I fought it. I didn't take the medications. I didn't write the journals. I didn't do the homework my therapist gave me. I was normal, damnit. I was gonna keep on being normal. This thing wouldn't change me. I wouldn't let it.

And then, tired of fighting, I accepted it. Therapy, after I stopped being so stubborn, was a break-through. All the things I'd been telling myself for years were neither right nor wrong. I was normal. I was fine. I was also ill. And so not fine. There's a grayness in life, I learned, where you can be both and neither, some, few and all, all at the same time. Life's ambiguity, life's malleability had eluded me for so long. I had always had such strict ideas about what I should be doing, who I should be impressing, who I should love, failing to realize that those points can and most times do change except in this way: I should do what I want to do, I should impress me, I should love me.

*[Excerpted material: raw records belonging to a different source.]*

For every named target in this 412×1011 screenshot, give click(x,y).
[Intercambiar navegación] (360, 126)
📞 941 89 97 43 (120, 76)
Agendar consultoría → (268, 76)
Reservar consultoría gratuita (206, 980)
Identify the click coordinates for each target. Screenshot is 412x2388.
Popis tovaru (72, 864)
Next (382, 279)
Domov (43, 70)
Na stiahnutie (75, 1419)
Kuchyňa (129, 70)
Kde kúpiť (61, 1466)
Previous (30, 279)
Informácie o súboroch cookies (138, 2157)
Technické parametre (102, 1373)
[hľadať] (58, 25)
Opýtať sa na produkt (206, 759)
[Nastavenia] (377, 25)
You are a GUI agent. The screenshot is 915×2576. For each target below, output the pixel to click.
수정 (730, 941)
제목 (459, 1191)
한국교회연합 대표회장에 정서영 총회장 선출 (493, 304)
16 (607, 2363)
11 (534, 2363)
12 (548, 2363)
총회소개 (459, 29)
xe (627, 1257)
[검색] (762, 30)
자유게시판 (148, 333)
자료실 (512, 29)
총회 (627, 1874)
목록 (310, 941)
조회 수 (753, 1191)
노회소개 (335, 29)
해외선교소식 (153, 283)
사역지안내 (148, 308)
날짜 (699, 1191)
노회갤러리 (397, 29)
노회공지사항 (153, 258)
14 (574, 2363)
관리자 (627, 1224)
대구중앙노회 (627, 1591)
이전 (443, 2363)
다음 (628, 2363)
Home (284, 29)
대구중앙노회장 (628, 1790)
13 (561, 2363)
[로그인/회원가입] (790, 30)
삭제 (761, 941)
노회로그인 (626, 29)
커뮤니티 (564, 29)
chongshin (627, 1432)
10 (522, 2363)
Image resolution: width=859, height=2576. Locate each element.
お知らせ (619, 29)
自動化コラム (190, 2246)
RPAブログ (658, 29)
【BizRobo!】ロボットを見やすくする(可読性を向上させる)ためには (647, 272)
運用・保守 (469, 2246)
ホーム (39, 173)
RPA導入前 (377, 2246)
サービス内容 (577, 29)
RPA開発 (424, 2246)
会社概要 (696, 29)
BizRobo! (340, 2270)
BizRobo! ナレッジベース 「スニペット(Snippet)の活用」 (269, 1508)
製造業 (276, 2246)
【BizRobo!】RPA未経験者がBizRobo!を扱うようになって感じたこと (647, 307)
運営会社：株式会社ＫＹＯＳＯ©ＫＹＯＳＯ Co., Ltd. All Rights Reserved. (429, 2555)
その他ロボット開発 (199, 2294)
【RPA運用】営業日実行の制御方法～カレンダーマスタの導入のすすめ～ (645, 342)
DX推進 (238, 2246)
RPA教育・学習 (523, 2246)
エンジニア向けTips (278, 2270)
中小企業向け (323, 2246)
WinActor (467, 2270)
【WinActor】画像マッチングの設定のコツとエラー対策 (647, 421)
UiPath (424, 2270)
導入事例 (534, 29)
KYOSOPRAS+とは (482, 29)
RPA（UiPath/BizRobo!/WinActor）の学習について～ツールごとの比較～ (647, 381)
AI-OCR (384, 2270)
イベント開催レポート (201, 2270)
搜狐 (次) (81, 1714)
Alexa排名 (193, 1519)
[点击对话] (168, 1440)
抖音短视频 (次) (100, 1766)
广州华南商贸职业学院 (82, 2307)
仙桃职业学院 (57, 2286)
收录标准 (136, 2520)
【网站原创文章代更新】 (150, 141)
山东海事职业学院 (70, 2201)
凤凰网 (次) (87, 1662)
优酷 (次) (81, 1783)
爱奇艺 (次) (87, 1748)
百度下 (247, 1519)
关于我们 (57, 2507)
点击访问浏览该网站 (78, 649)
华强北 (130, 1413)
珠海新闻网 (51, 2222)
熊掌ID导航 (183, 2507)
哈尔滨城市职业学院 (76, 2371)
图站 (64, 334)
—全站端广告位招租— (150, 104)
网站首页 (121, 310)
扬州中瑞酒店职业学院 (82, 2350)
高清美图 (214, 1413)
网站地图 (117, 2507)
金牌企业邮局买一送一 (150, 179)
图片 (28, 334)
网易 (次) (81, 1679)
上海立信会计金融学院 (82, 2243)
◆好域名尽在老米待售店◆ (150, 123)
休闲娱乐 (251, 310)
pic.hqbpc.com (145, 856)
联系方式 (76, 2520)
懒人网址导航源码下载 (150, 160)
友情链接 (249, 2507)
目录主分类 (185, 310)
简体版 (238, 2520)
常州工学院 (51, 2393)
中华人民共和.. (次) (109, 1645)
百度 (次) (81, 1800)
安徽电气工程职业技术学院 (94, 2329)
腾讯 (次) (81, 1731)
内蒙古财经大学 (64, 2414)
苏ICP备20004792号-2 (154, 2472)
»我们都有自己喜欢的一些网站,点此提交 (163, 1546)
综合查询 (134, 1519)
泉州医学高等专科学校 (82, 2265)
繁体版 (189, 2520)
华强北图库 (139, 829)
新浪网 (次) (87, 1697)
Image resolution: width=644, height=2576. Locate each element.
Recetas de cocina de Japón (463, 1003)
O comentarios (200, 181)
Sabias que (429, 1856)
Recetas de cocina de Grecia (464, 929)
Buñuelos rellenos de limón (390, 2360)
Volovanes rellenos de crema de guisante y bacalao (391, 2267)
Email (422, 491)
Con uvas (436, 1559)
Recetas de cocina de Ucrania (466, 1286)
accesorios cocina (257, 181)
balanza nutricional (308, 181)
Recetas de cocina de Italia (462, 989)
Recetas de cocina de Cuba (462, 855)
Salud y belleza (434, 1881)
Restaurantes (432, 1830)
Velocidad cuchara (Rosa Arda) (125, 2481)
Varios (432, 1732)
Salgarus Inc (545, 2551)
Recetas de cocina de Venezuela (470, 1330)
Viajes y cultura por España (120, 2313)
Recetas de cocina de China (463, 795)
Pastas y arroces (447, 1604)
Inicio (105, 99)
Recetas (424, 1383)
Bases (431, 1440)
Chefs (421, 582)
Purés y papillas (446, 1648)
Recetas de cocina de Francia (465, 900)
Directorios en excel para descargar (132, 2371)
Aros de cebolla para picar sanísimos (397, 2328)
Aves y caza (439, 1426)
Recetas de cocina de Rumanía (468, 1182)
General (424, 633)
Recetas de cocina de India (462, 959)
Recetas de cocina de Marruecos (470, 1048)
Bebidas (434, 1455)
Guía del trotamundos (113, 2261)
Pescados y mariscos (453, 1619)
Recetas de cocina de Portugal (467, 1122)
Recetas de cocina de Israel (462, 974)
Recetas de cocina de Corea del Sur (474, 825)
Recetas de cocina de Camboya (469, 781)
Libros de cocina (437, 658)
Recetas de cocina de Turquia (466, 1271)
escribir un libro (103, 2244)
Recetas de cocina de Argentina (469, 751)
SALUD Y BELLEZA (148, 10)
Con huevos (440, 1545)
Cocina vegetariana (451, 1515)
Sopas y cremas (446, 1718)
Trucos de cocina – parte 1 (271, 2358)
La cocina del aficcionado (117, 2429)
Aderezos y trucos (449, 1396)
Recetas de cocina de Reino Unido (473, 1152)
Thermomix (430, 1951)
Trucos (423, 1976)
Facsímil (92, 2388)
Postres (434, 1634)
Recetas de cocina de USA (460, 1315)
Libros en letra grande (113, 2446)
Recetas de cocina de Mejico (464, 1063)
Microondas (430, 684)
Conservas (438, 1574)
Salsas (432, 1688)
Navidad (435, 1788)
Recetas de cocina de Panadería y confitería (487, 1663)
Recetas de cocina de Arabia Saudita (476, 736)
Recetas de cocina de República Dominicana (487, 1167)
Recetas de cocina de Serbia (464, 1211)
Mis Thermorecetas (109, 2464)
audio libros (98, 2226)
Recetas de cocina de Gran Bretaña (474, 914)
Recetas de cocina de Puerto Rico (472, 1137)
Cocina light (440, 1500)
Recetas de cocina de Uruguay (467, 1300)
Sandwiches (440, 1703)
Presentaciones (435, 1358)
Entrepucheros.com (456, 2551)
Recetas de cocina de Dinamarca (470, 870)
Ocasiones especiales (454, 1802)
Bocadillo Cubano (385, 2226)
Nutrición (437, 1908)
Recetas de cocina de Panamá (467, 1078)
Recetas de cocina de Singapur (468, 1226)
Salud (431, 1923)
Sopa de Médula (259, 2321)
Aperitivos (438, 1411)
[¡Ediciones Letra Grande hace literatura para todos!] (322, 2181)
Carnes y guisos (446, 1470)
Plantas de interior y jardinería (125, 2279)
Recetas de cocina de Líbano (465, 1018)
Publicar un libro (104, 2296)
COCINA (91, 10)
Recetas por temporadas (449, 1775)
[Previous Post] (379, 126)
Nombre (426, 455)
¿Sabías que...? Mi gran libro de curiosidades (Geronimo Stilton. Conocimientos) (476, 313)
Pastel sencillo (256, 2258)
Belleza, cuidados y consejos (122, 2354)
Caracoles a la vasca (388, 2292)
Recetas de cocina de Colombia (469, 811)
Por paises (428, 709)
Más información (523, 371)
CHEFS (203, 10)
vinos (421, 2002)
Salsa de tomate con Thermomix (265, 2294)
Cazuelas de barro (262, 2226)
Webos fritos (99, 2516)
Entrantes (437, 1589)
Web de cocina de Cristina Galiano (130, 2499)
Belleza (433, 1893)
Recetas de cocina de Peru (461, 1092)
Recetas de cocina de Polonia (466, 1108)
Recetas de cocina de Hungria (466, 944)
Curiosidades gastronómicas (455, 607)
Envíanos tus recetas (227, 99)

There are some days I hate my diagnosis. Days where I feel the medication clouds my creativity, blocks off the parts of myself that are so vibrant and full of wonder, I am almost mad at myself for being ill in this way. Yet other days, I am proud of how far I've come: from that girl laying in bed thinking of lying down on a busy highway at night, to the girl sitting on her balcony in a blanket blowing bubbles at the moon. My diagnosis, my illness, for all the hell it's given me, has also given me peace and clarity. It's given me a voice, a perspective, I couldn't have dreamed would be my own, but here I am, living in it, or at least trying to, with some semblance of grace and self-sufficiency.

Here I am. All broken, and whole, all sadness and joy. Here I am, all of me.